> **Extract to read**:
↓↓↓

KVM maintains L1's current VMCS in guest memory, at the guest physical
page identified by the argument to VMPTRLD. This makes hairy
time-of-check to time-of-use bugs possible,as VCPUs can be writing
the the VMCS page in memory while KVM is emulating VMLAUNCH and
VMRESUME.

The spec documents that writing to the VMCS page while it is loaded is
"undefined". Therefore it is reasonable to load the entire VMCS into
an internal cache during VMPTRLD and ignore writes to the VMCS page
-- the guest should be using VMREAD and VMWRITE to access the current
VMCS.

To adhere to the spec, KVM should flush the current VMCS during VMPTRLD,
and the target VMCS during VMCLEAR (as given by the operand to VMCLEAR).
Since this implementation of VMCS caching only maintains the the current
VMCS, VMCLEAR will only do a flush if the operand to VMCLEAR is the
current VMCS pointer.

KVM will also flush during VMXOFF, which is not mandated by the spec,
but also not in conflict with the spec.

Signed-off-by: David Matlack <dmatlack@google.com>
---
 arch/x86/kvm/vmx.c | 31 ++++++++++++++++++++++++++++---
 1 file changed, 28 insertions(+), 3 deletions(-)

diff --git a/arch/x86/kvm/vmx.c b/arch/x86/kvm/vmx.c
index 64a79f2..640ad91 100644
--- a/arch/x86/kvm/vmx.c
+++ b/arch/x86/kvm/vmx.c
@@ -398,6 +398,12 @@ struct nested_vmx {
 	/* The host-usable pointer to the above */
 	struct page *current_vmcs12_page;
 	struct vmcs12 *current_vmcs12;
+	/*
+	 * Cache of the guest's VMCS, existing outside of guest memory.
+	 * Loaded from guest memory during VMPTRLD. Flushed to guest
+	 * memory during VMXOFF, VMCLEAR, VMPTRLD.

↑↑↑

> **Study questions**:
A) From the KVM patch, repeat the passage starting at "To adhere to" and ending at "with the spec.".
B) According to the KVM patch, when will VMCLEAR do a flush?

> **Collected data**:
↓↓↓

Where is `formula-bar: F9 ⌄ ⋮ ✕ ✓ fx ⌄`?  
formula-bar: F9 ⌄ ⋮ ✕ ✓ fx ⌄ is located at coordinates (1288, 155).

↑↑↑

> **Replies**:
A)
To adhere to the spec, KVM should flush the current VMCS during VMPTRLD,
and the target VMCS during VMCLEAR (as given by the operand to VMCLEAR).
Since this implementation of VMCS caching only maintains the the current
VMCS, VMCLEAR will only do a flush if the operand to VMCLEAR is the
current VMCS pointer.

KVM will also flush during VMXOFF, which is not mandated by the spec,
but also not in conflict with the spec.

B) Only when the operand to VMCLEAR is the current VMCS pointer.